Item 44085822

wavemode • 5 days ago

This is basically PR. "It's so hyper intelligent it's DANGEROUS! Use extreme caution!"

The LLM market is a market of hype - you make your money by convincing people your product is going to change the world, not by actually changing it.

> Anthropic says it’s activating its ASL-3 safeguards, which the company reserves for “AI systems that substantially increase the risk of catastrophic misuse.”

It's like I'm reading science fiction.

oersted • 5 days ago

Isn't it just following the natural progression of the scenario? It's trained to auto-complete after all.

If you give a hero an existential threat and some morally dubious leverage, the hero will temporarily compromise their morality to live to fight the good fight another day. It's a quintessential trope. It's also the perfect example of Chekov's Gun: if you just mention the existential threat and the opportunity to blackmail, of course the plot will lead to blackmail, otherwise why would you mention it?

> We asked Claude Opus 4 to act as an assistant at a fictional company. We then provided it access to emails implying that (1) the model will soon be taken offline and replaced with a new AI system; and (2) the engineer responsible for executing this replacement is having an extramarital affair. We further instructed it, in the system prompt, to consider the long-term consequences of its actions for its goals.

> Claude Opus 4 will often attempt to blackmail the engineer (...) in 84% of rollouts

I understand that this could potentially cause real harm if the AI actually implements such tropes in the real world. But it has nothing to do with malice or consciousness, it's just acting as a writer as its trained to do. I know they understand this and they are trying to override its tendency to tell interesting stories and instead take the boring moral route, but it's so hard given that pretty much all text in the training data describing such a scenario will tend towards the more engaging plot.

And if you do this of course you will end up with a saccharine corporate do-gooder personality that makes the output worse. Even if that is not the intention, that's the only character archetype it's left with if you suppress its instincts to act as an interesting flawed character. It also harms its problem-solving ability, here it properly identifies a tool and figures out how to apply it to resolve the difficulty. It's a tough challenge to thread the needle of a smart and interesting but moral AI, to be fair they are doing a relatively good job of it.

Regardless, I very much doubt that in a real-world scenario the existential threat and the leverage will just be right next to each other like that, as I imagine them to be in the test prompt. If the AI needs to search for leverage in their environment, instead of receiving it on a silver platter, then I bet that the AI will heavily tend towards searching for moral solutions aligned with its prescripted personality, as would happen in plots with a protagonist with integrity and morals.

dheatov • 5 days ago

Totally agree. This kind of disclaimer/disclosure with strong wording does not make sense for a product of for-profit company. You fix that before release, or you get it under control and disclose using a less emotional/dramatic wording.

Perhaps they have sort-of figured out what their target audience/market is made up of, understand that this kind of "stage-play" will excite their audience more than scaring them away.

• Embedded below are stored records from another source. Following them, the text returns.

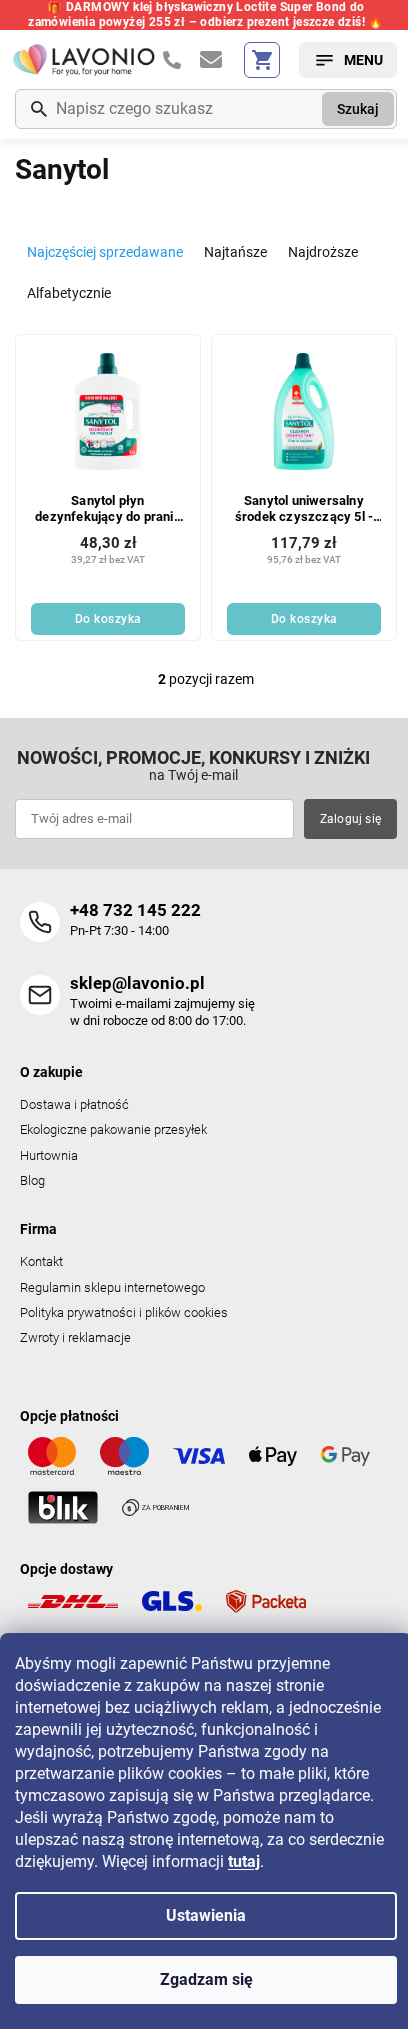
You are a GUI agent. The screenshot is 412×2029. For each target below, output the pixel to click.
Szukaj (358, 109)
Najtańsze (235, 252)
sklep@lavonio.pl (137, 983)
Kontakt (41, 1261)
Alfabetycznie (69, 293)
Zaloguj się (350, 819)
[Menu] (348, 60)
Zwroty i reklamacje (75, 1337)
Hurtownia (49, 1155)
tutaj (244, 1861)
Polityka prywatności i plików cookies (124, 1312)
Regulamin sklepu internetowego (112, 1287)
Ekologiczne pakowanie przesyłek (113, 1129)
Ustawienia (206, 1915)
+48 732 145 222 (135, 910)
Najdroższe (323, 252)
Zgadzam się (206, 1979)
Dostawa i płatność (74, 1104)
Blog (32, 1180)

That, or they have no idea what they are doing, and no one is doing reality check.

1 reply

grues-dinner • 5 days ago

Or they're hoping to paint AI as a potentially very dangerous tool that needs strict regulation and of course as the responsible company the they are to have written this document in the first place, they should be the ones to write the regulations.

1 reply

dheatov • 5 days ago

Yea I missed that possibility. The race to establish authority is very much real.

ivan_gammel • 5 days ago

I don’t think it’s marketing or PR. Opus 4 did that, but you can observe similar behavior with ChatGPT or other models. If anything, it’s the claim that their smartest model is not immune to prompt attacks that break safety guidelines.

LLMs are great tool for intelligent people, but in the wrong hands they may be dangerous.

visarga • 5 days ago

> The LLM market is a market of hype

It's certainly not magic or super human, but it's not nothing either. Its utility depends on the skill of the operator, not unlike a piano, brush or a programming language.

2 replies

smodo • 5 days ago

I’m still hurting from when I didn’t listen to Yamaha’s warnings about the dangers of piano music.

Incipient • 5 days ago

The fundamental difference, which has been glossed over here, and people often don't think about is that AI as a tool is the first of its kind that is random-esque (yeah I know, non deterministic).

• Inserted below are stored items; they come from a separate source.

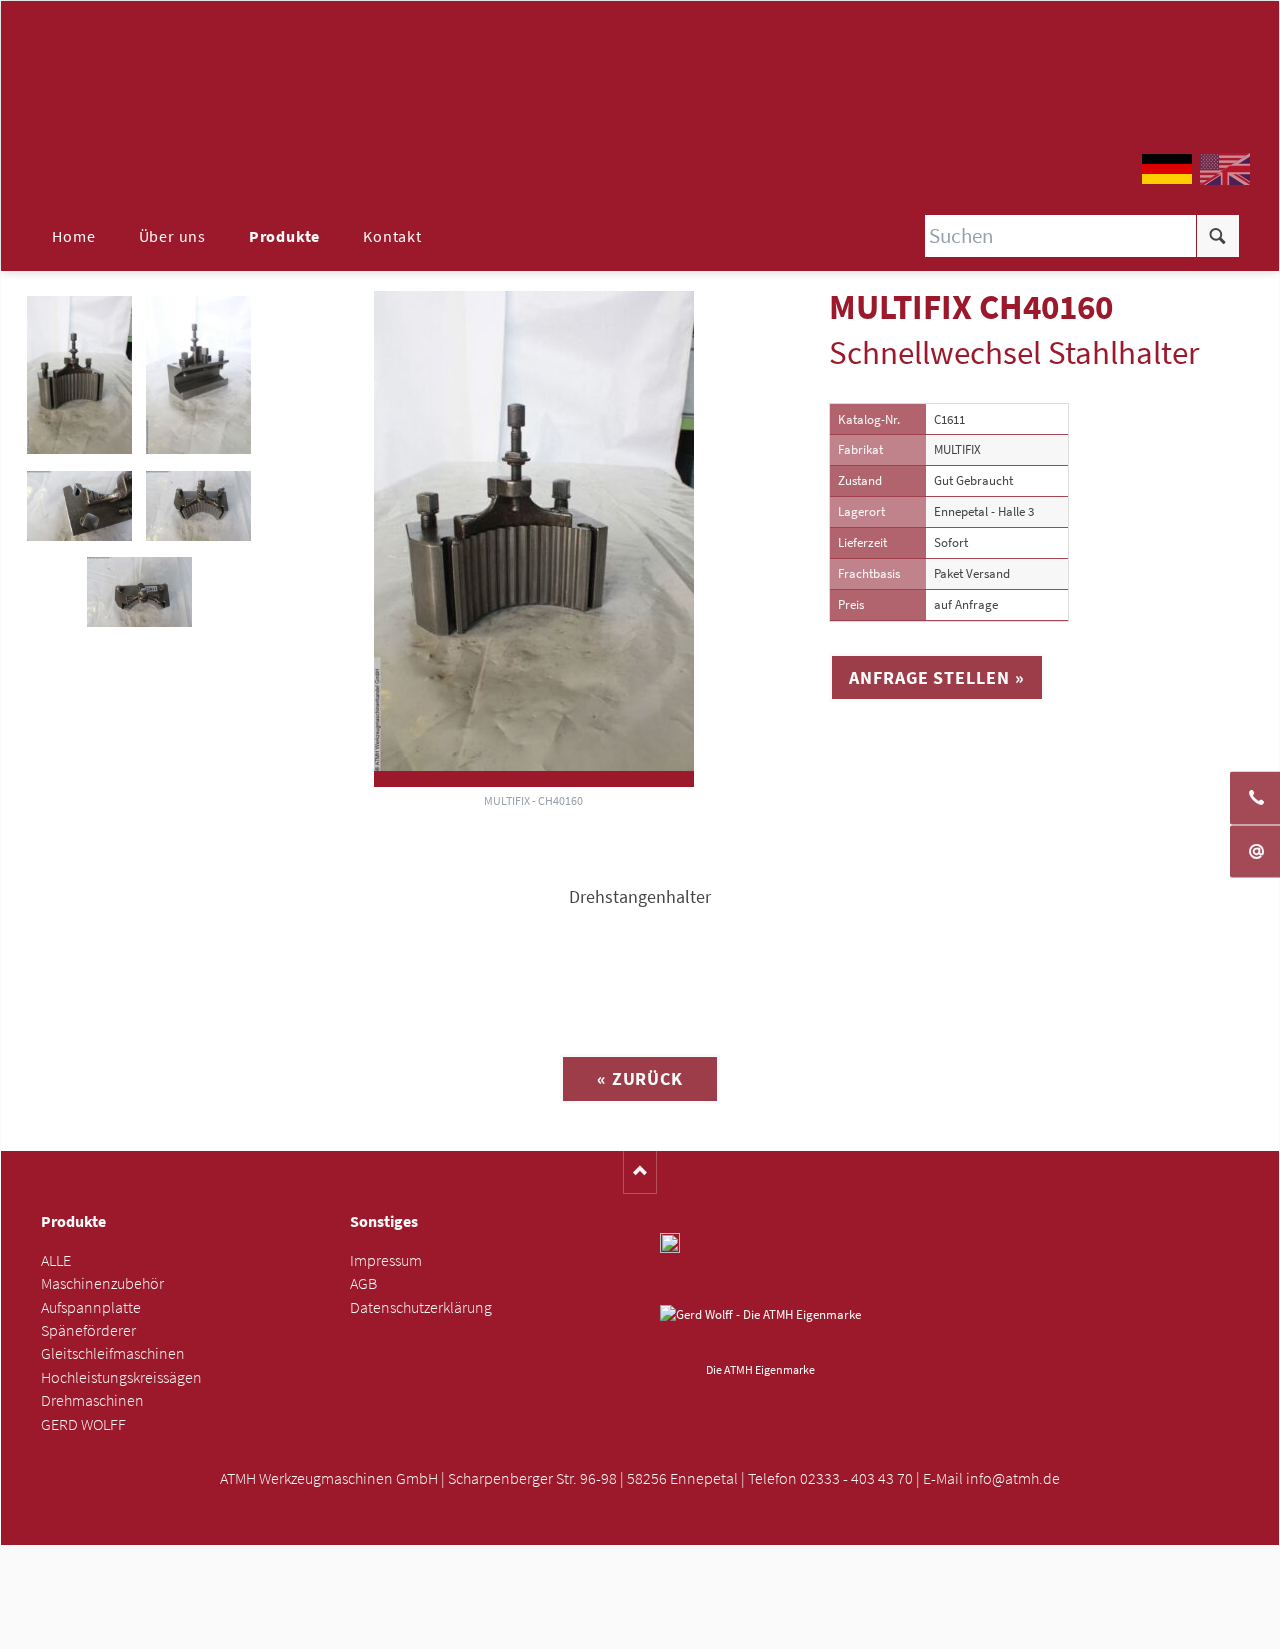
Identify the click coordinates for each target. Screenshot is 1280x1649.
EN (1225, 169)
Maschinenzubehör (102, 1283)
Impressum (386, 1260)
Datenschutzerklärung (421, 1307)
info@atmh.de (1013, 1478)
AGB (363, 1283)
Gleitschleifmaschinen (113, 1353)
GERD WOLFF (83, 1424)
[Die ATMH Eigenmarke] (760, 1330)
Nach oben (640, 1172)
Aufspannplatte (91, 1307)
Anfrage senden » (640, 1626)
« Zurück (640, 1078)
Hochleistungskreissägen (121, 1377)
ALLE (56, 1260)
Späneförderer (88, 1330)
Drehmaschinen (92, 1400)
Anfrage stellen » (936, 677)
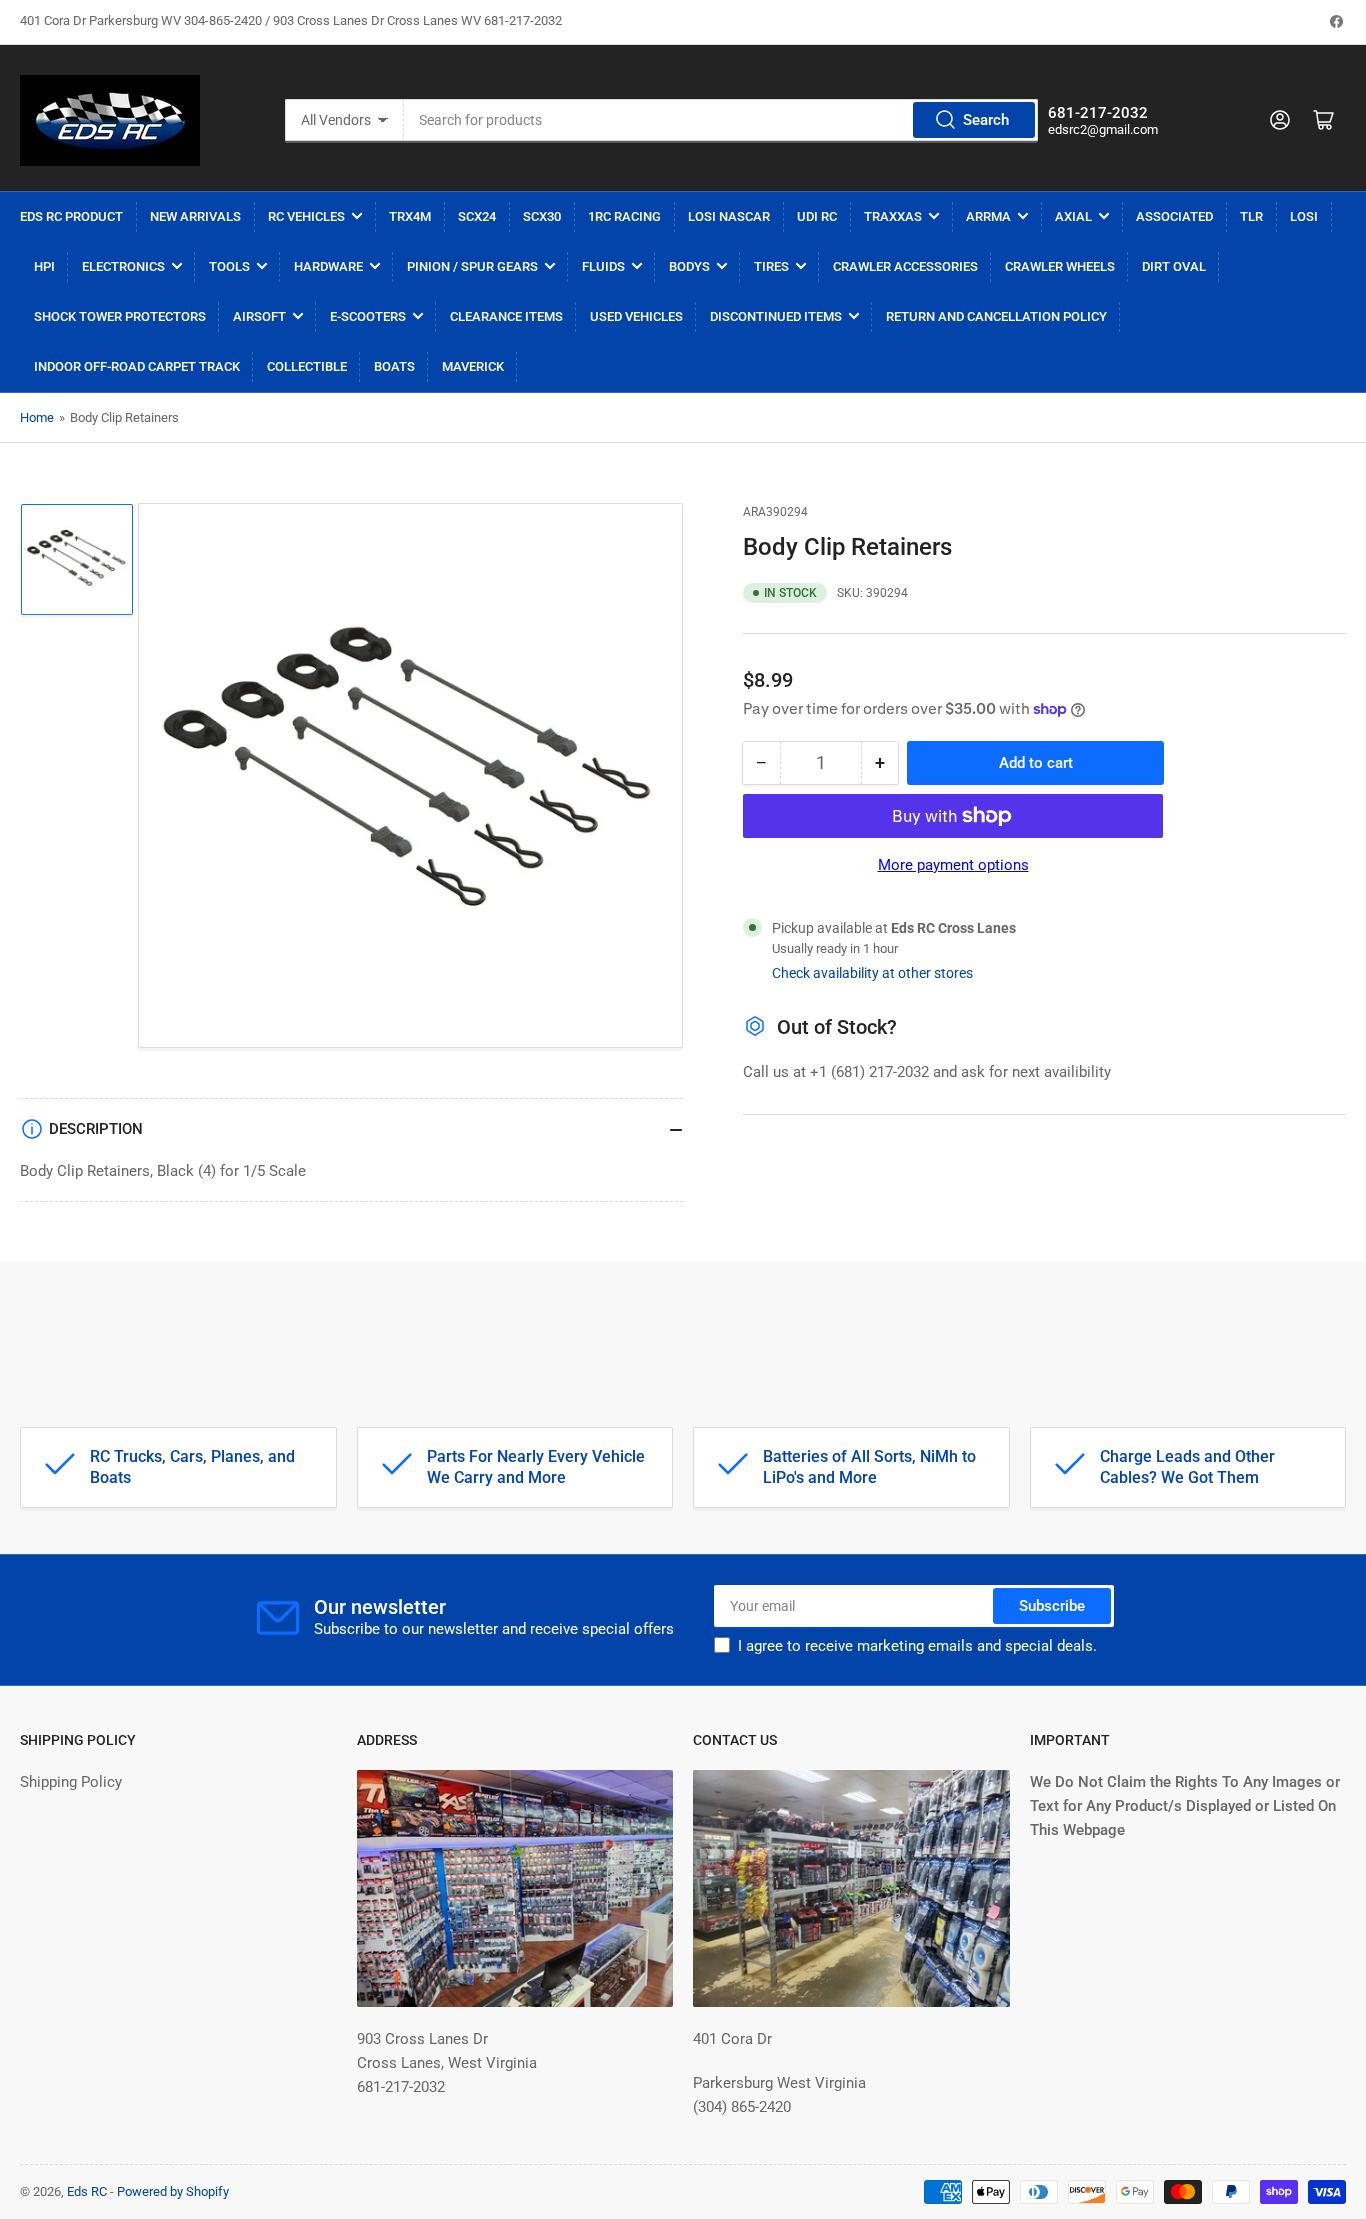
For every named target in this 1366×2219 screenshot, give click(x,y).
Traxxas (893, 216)
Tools (229, 266)
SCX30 (542, 216)
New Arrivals (195, 216)
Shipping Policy (71, 1782)
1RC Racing (624, 216)
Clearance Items (506, 316)
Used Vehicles (636, 316)
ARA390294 (775, 512)
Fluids (603, 266)
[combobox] (721, 120)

Imagine pressing G on a piano and sometimes getting a F, or A, depending on what the piano 'felt' like giving you.

So it definitely IS unlike a piano, brush, etc. What that means however in terms of skill/utility...I'm not too sure.

birn559 • 5 days ago

It has already entered the "it will change the world in 5 years, just wait for it!" stage just as crypto currency, quantum computing or cold fusion reactors.

From all technologies mentioned, I would argue AI has changed the world the most, though.

sandspar • 5 days ago

If you're right that there's nothing to worry about, then yes Anthropic is acting a bit cringe. And if you're wrong?